A conducting circular loop of area $$1.0m^{2}$$ is placed perpendicular to a magnetic field which varies as $$B = \sin(100 t)$$ Tesla. If the resistance of the loop is $$100 \Omega$$, then the average thermal energy dissipated in the loop in one period is _______J.

A conducting circular loop of area $$A = 1.0$$ m$$^2$$ is in a magnetic field $$B = \sin(100t)$$ T with resistance $$R = 100 \Omega$$, and we seek the average thermal energy dissipated in one period.

By Faraday’s law, the induced EMF is given by $$ \varepsilon = -\frac{d\Phi}{dt} = -A\frac{dB}{dt} = -1.0 \times \frac{d}{dt}[\sin(100t)] = -100\cos(100t) \text{ V}. $$ The peak EMF is $$\varepsilon_0 = 100$$ V and the angular frequency is $$\omega = 100$$ rad/s.
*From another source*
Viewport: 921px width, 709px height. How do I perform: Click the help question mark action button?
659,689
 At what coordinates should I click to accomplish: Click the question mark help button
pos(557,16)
The instantaneous power dissipated in the resistance can be written as $$ P = \frac{\varepsilon^2}{R} = \frac{100^2 \cos^2(100t)}{100} = 100\cos^2(100t) \text{ W}. $$

Since the time-average of $$\cos^2(\omega t)$$ over a complete period is $$\frac{1}{2}$$, the average power becomes $$ \overline{P} = \frac{\varepsilon_0^2}{2R} = \frac{(100)^2}{2 \times 100} = \frac{10000}{200} = 50 \text{ W}. $$

The period of oscillation is $$ T = \frac{2\pi}{\omega} = \frac{2\pi}{100} \text{ s}. $$ Multiplying the average power by the period gives the energy dissipated in one period as $$ E = \overline{P} \times T = 50 \times \frac{2\pi}{100} = \frac{100\pi}{100} = \pi \text{ J}. $$

The correct answer is Option (3): $$\pi$$ J